Costello rejected the claims, saying they reflected a “shallow understanding” of the portfolio. She argued that the Office for Seniors is a small agency that does not typically generate Cabinet papers, and that much of the Seniors work programme involves cross-government coordination, including planning for aged-care improvements, changes enabling subsidiary dwellings, and the review of the Retirement Villages Act. Costello said older New Zealanders could be assured that all commitments to them in the NZ First–National coalition agreement would be delivered.

In October 2025, Costello responded to the release of Care in Crisis, a major NZ Nurses Organisation report based on interviews with aged-care workers that alleged widespread understaffing, missed care, and instances of neglect in residential aged-care facilities.
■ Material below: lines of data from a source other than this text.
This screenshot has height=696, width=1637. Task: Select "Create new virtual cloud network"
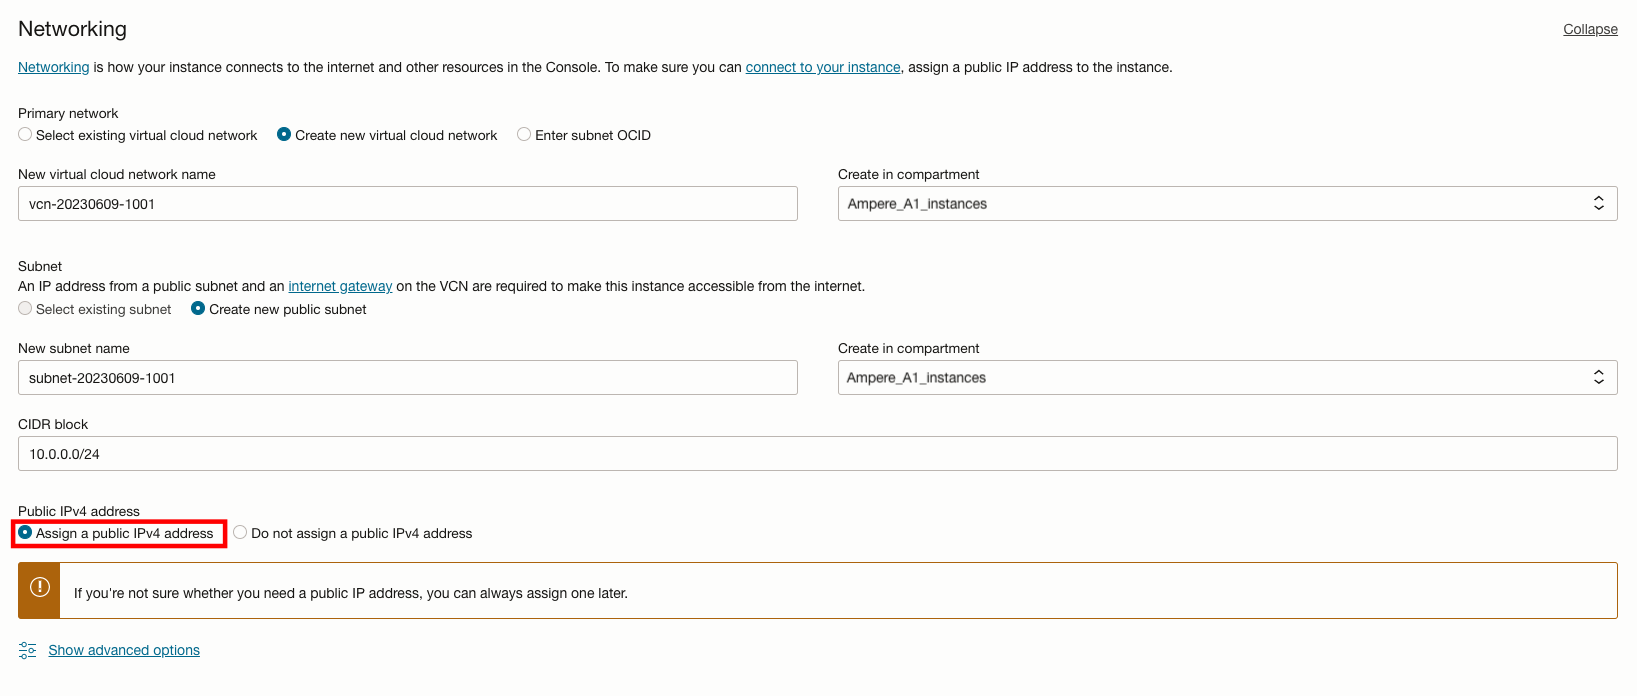coord(283,135)
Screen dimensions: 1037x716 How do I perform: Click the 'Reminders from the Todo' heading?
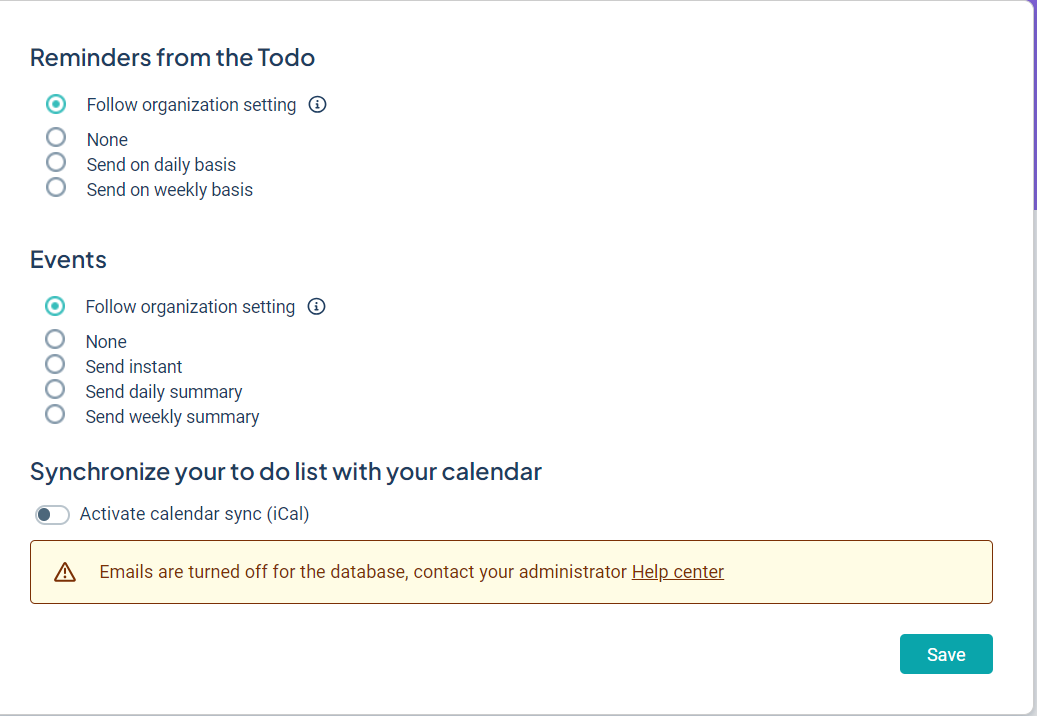[x=172, y=58]
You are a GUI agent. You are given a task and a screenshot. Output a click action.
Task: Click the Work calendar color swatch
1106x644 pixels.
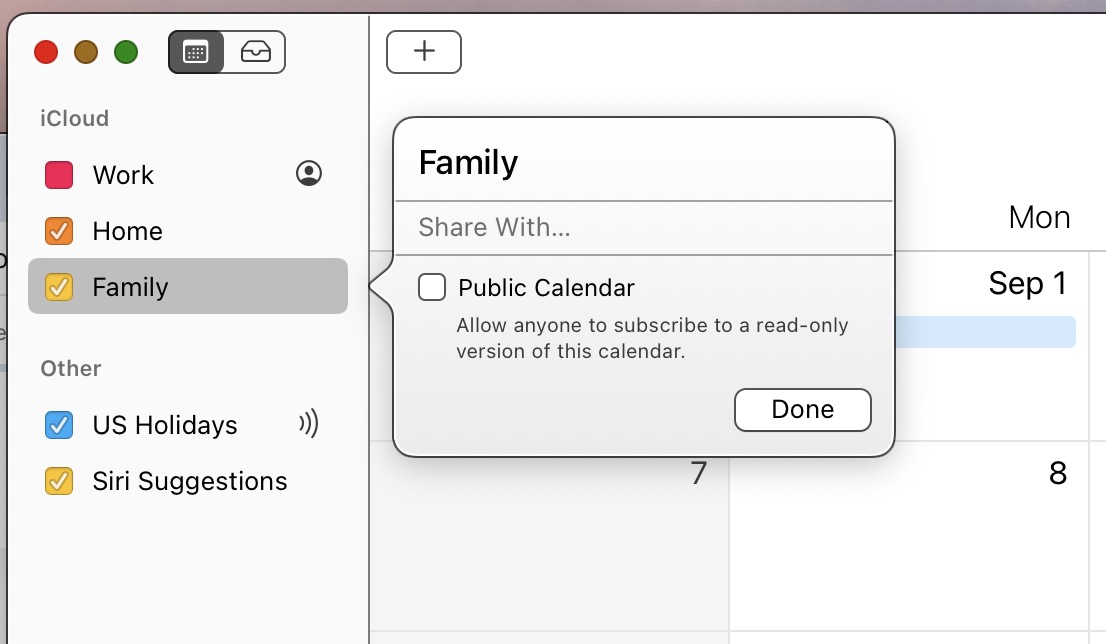(59, 175)
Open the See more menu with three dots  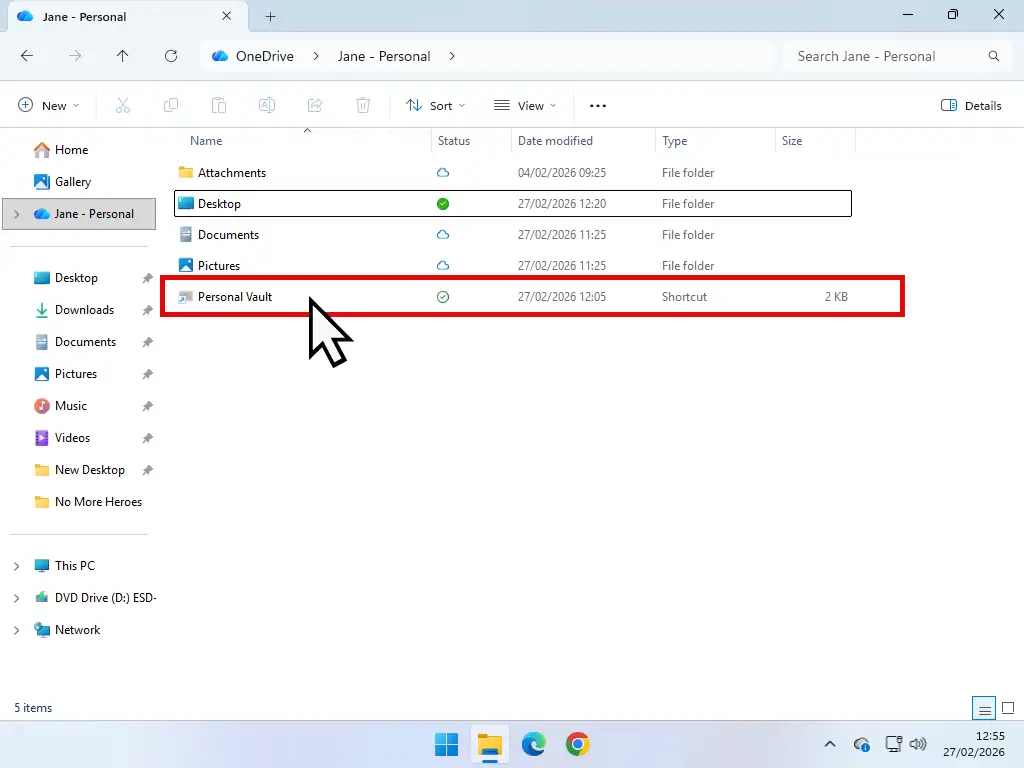pos(597,105)
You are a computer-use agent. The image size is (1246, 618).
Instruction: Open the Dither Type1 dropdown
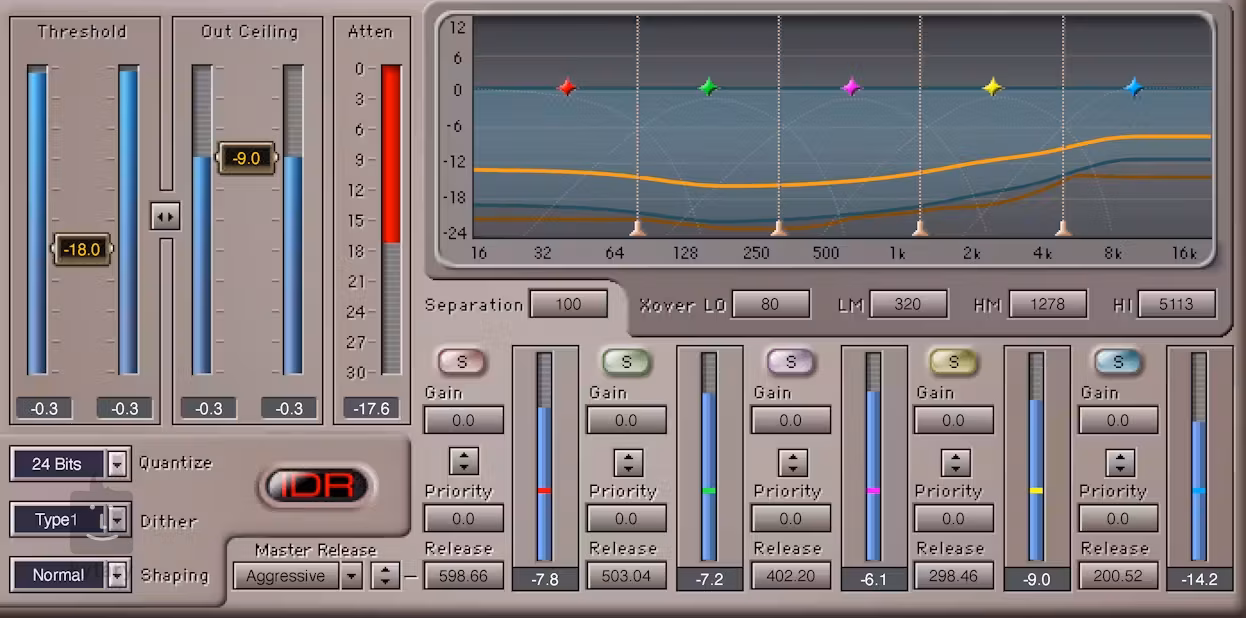click(x=117, y=520)
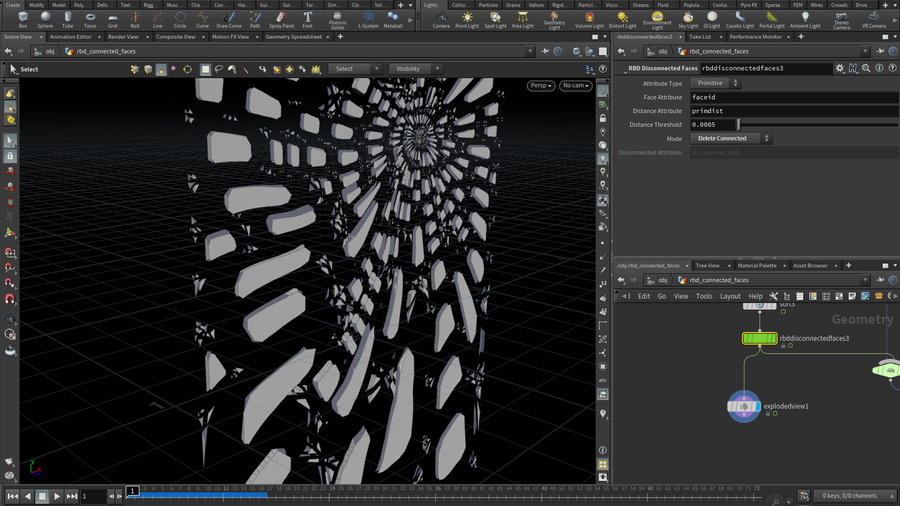The image size is (900, 506).
Task: Adjust the Distance Threshold slider
Action: point(740,124)
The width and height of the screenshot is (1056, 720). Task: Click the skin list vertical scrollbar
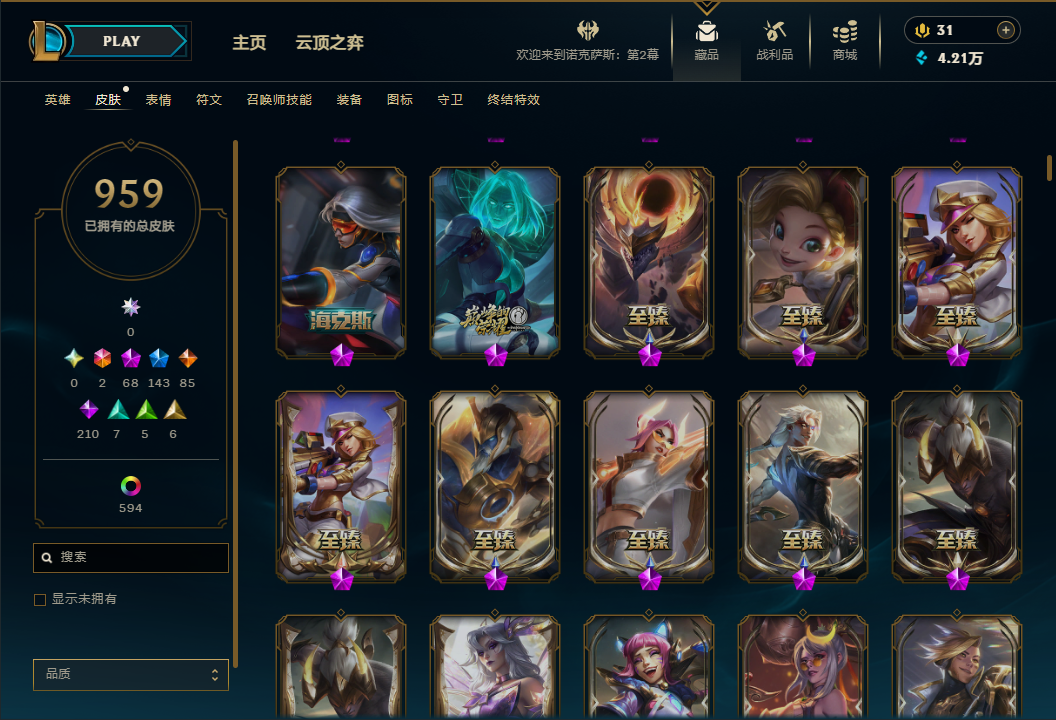(1049, 168)
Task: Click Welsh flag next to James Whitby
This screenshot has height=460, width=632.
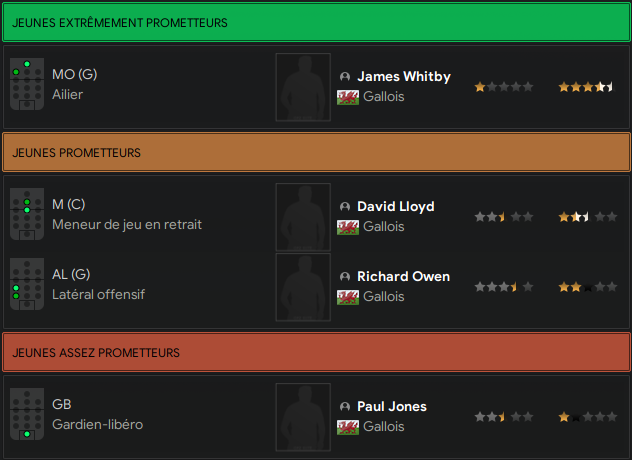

The report described a sector “in crisis”, citing inadequate staffing levels, delayed wound care, rationed incontinence products, rushed hygiene assistance, and unmet emotional and social needs. Costello disputed the findings, saying the accounts “paint a very distorted picture” and did not reflect the reality of most aged-care services. She argued the sector was not in crisis, highlighting $270 million in additional government funding over the preceding two years and stating that facilities she had visited were committed to high-quality care. Costello said broader reforms were underway, including work on a new system-level aged-care model and a forthcoming strategic vision for the sector.

==Personal life==
In mid-April 2025, Costello was verbally accosted by former Te Pāti Māori candidate Pere Huriwai-Seger at a Wellsford food court, who justified his actions by alleging that bullying was allowed to happen in Parliament. This incident followed an earlier incident in which fellow NZ First MP Shane Jones's wife Dot Jones being allegedly assaulted at Auckland Airport and a report into increased harassment of female politicians.